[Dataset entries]

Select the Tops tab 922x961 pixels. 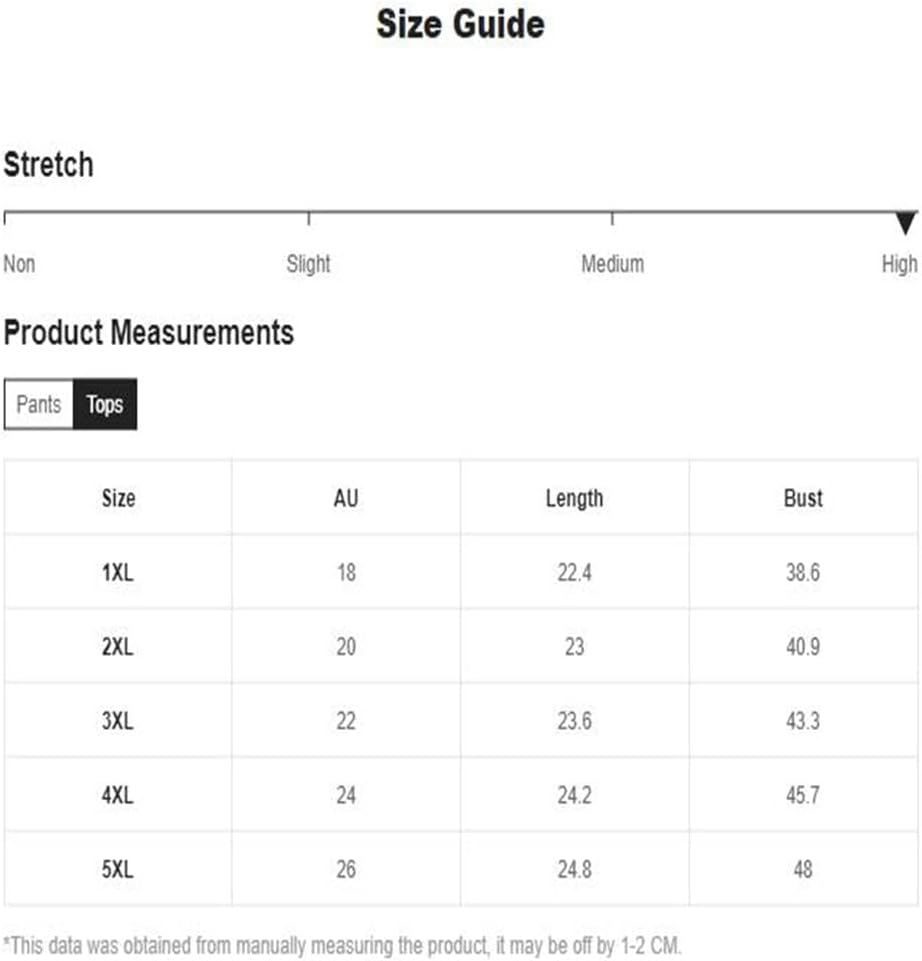point(105,404)
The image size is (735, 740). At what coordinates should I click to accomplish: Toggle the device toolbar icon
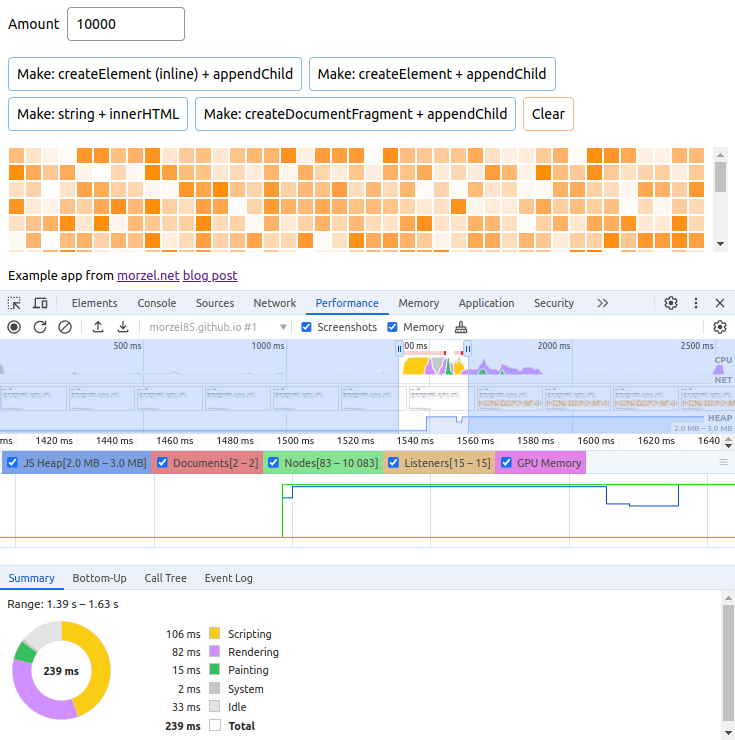40,303
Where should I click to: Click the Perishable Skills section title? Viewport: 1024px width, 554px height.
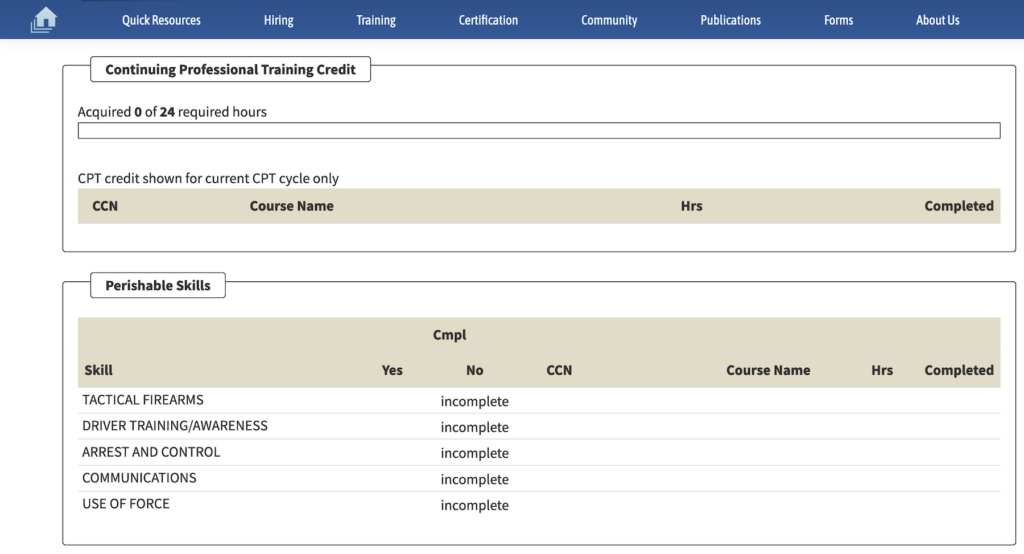[158, 286]
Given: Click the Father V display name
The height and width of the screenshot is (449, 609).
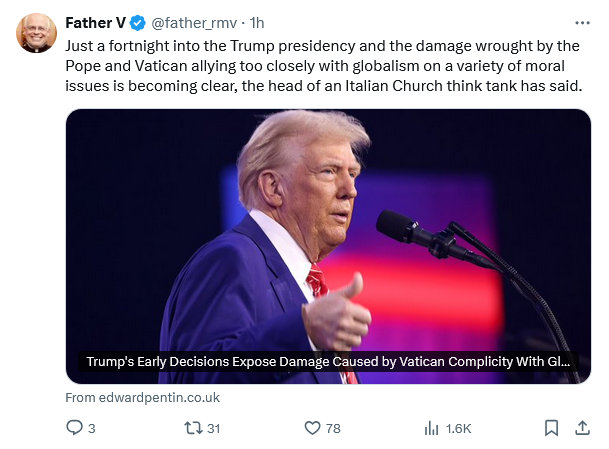Looking at the screenshot, I should [x=94, y=23].
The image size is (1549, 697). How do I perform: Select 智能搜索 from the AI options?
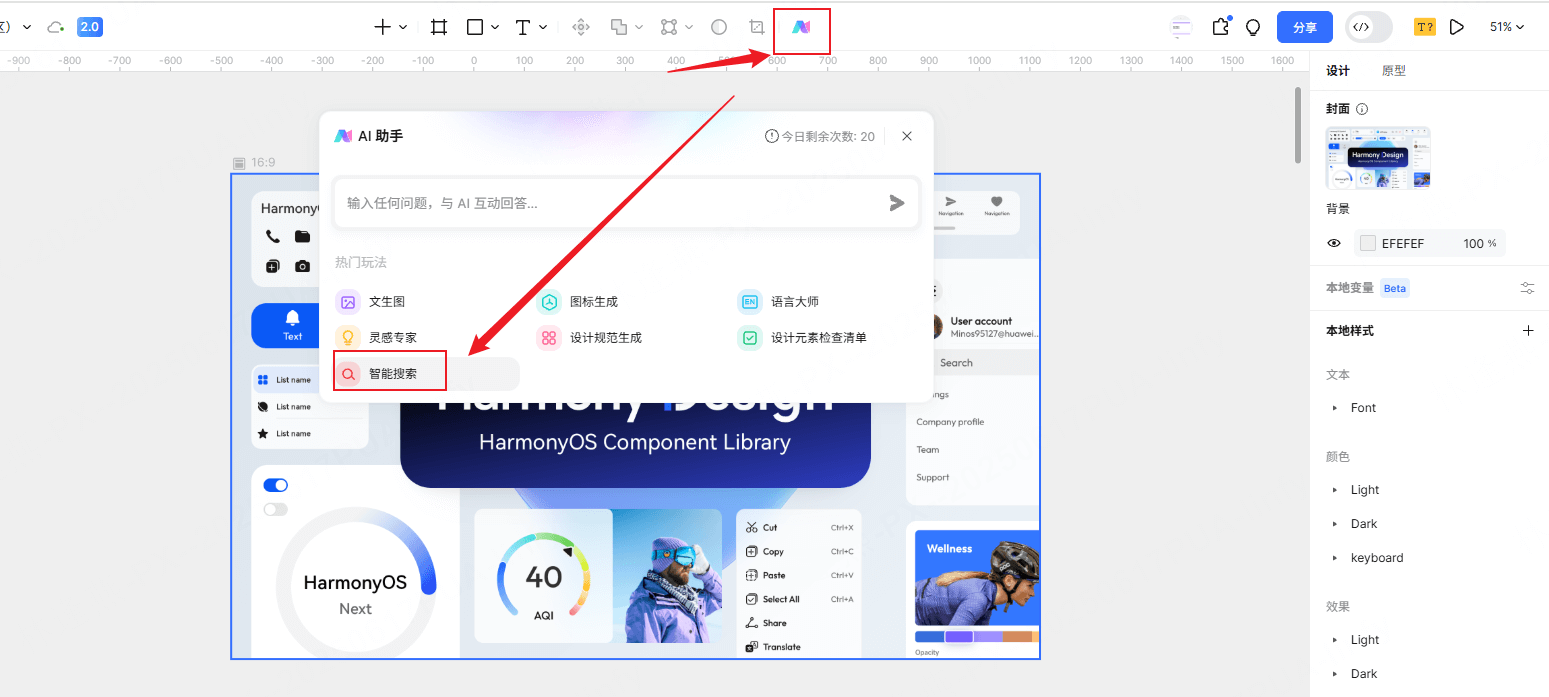[x=392, y=374]
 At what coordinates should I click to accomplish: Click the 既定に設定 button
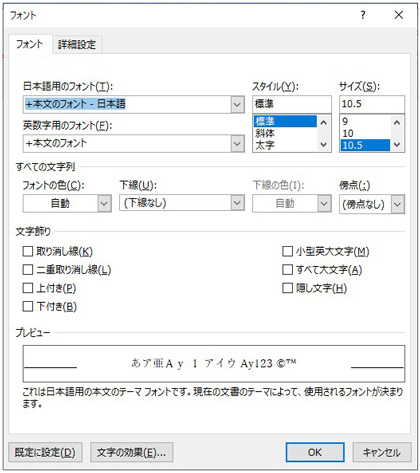[x=45, y=452]
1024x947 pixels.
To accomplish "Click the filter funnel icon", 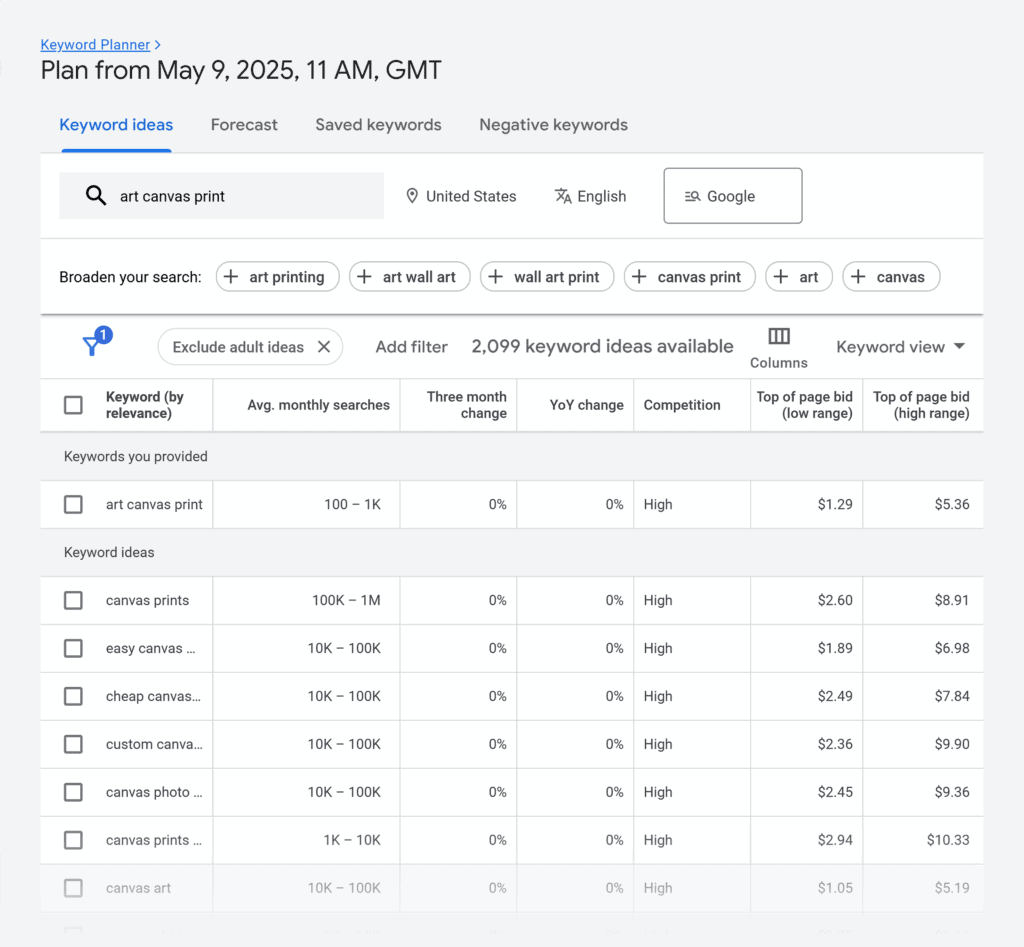I will click(x=93, y=346).
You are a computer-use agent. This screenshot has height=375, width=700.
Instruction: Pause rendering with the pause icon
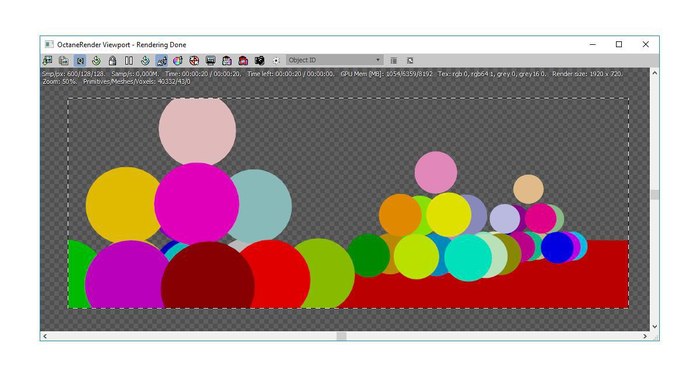coord(129,60)
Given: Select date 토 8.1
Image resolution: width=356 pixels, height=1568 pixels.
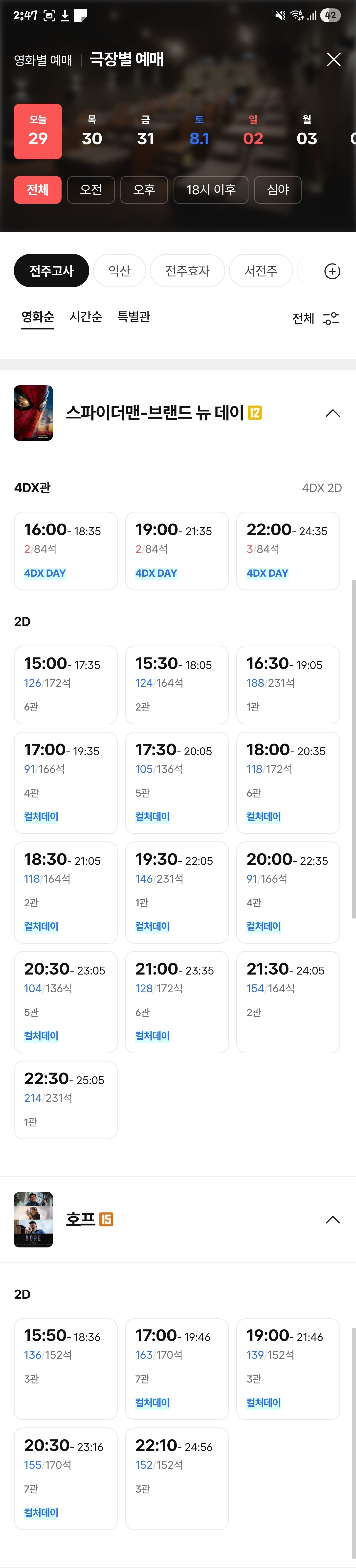Looking at the screenshot, I should coord(199,131).
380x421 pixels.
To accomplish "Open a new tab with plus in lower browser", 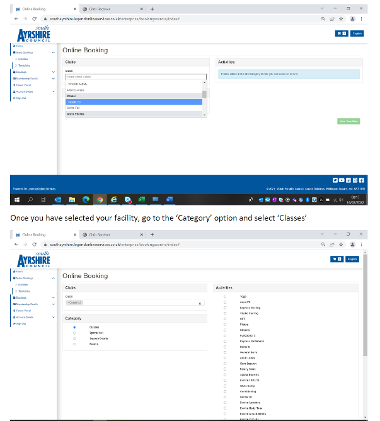I will pyautogui.click(x=152, y=234).
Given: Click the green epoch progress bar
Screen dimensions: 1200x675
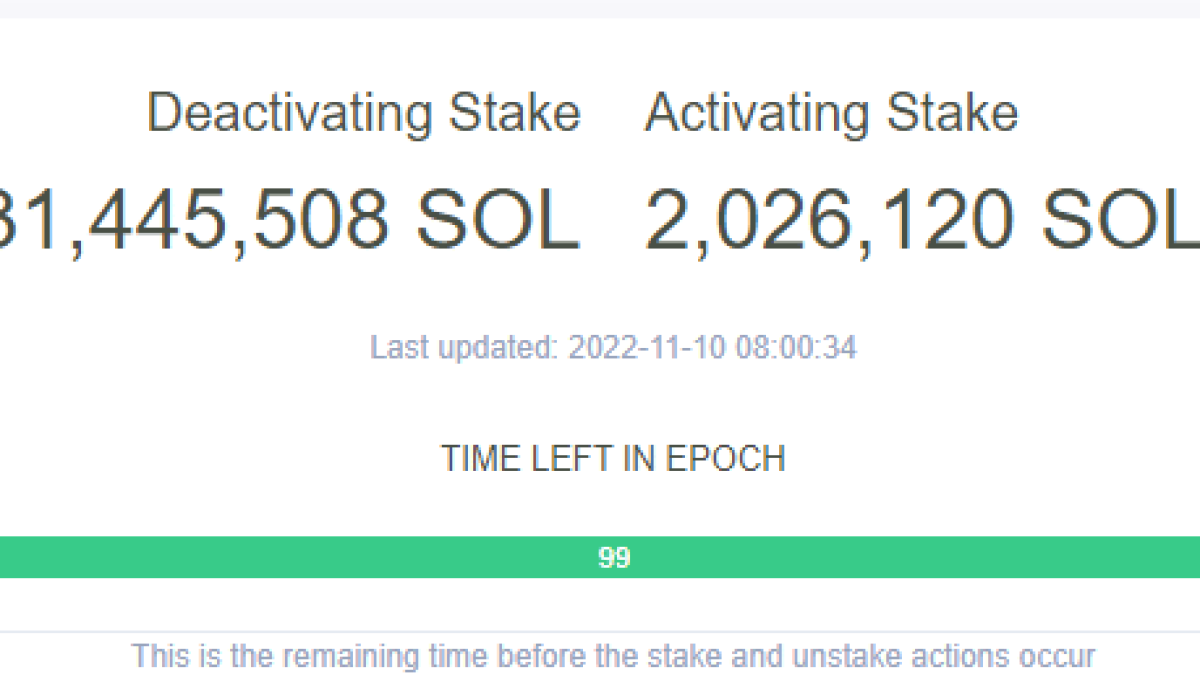Looking at the screenshot, I should (x=300, y=557).
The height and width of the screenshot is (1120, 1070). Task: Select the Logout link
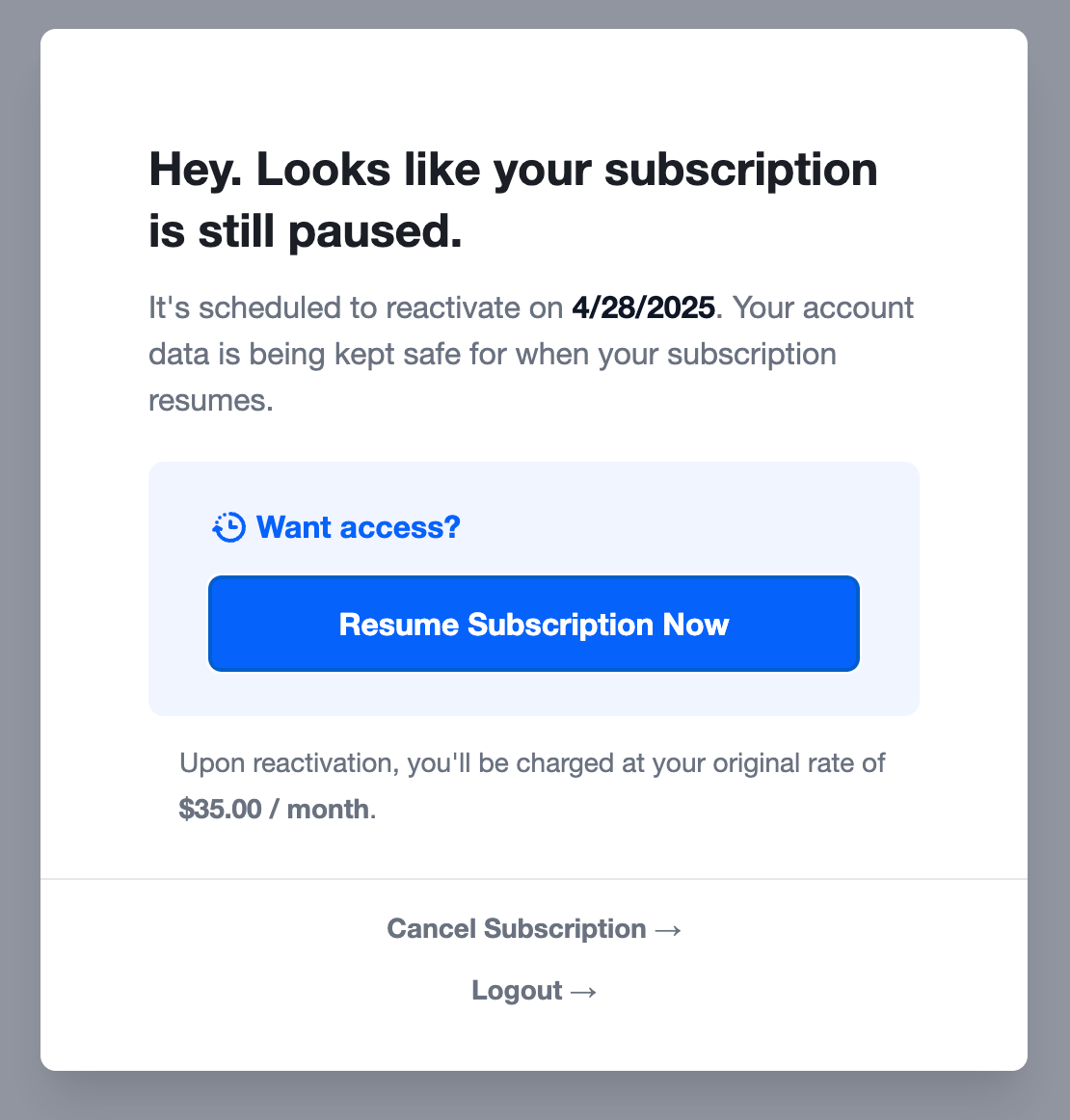[534, 991]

> WORK INSTRUCTION
The answer must consist of each line from the entries that contains the string "Given".

> EXPECTED OUTPUT
Given: Click the Father V display name
Given: Select date 토 8.1
Given: Click the green epoch progress bar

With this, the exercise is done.